Q7) Define Tourism System. Explain the push and pull factors of Tourism System.

Ans) Tourism System, we mean the way of thinking about tourism that helps us figure out what its changing parts are. Tourism has very loose boundaries, and it is easy to mix it up with activities for fun and relaxation. The most interesting thing about the Tourism System is its historical potential for growth and the benefits that come from that. But the system works in a world economy where national priorities are also important. The "pull" and "push" factors in the Tourism System help solve these problems.

Pull factors

  1. Governments

  2. Employee

  3. Business

  4. NGO’s

  5. Special Interest

  6. Groups

  7. Presenters


Push factors

  1. Intermediaries

  2. Groups

  3. Individuals

  4. Receivers


Q8) What are the role and responsibilities of a Tourist Guide?

Ans) Roles of a Tourist Guide: A tour guide is the public face of a tour company and the face of the country or place where a group of tourists is going. Their job is to help tourists get organised, get information, and have fun. They are also the translator between the host community and the guests they are guiding.


Responsibilities: Tourist guides organise, inform, and entertain. by Honesty is one of several tour guide duties. Tour guides must understand local customs. Inform tourists of their obligations. Greet when needed. The trip should start with audio headsets and booklets. Answer queries. You must know each checkpoint's history. Give directions to visitors who want to return later. Keep the tour group safe and happy.


Q9) What do you understand by standardization? Explain with the help of examples.

Ans) Standardization is a set of rules that everyone in an industry or organisation must follow. This is done to make sure that all the steps in making a product or providing a service are done within certain limits, i.e., to make sure that the quality of the final product is always the same and that any conclusions can be compared to all other items in the same class. Standardization could be a chance to write down best practises and make it easier for people and groups working on a complicated problem to work together. Globalization seems to be something that can't be stopped. Globalization has made it more important for organisations to have clear definitions, processes, and key performance indicators (KPIs).
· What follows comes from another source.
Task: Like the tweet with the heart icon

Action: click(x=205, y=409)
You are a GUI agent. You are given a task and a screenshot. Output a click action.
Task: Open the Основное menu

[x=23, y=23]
Q10) Write short notes on any two of the followings.


a) Renaissance

Ans) People usually use the words "Renaissance" and "Reformation" to talk about this time of change. The word "Renaissance" comes from the French word "renaître," which means "to come back to life." It was used to describe the interest in the learning of ancient Greece and Rome.


b) Future trends in Transportation

Ans) Transportation modes and ways are always changing to make travelling faster, safer, cheaper, and better for the environment. Transportation modes and ways are always changing to make travelling faster, safer, cheaper, and better for the environment. Some trends are Hyperloop concept, Super-maglev trains, greener motor vehicles, and smart roads.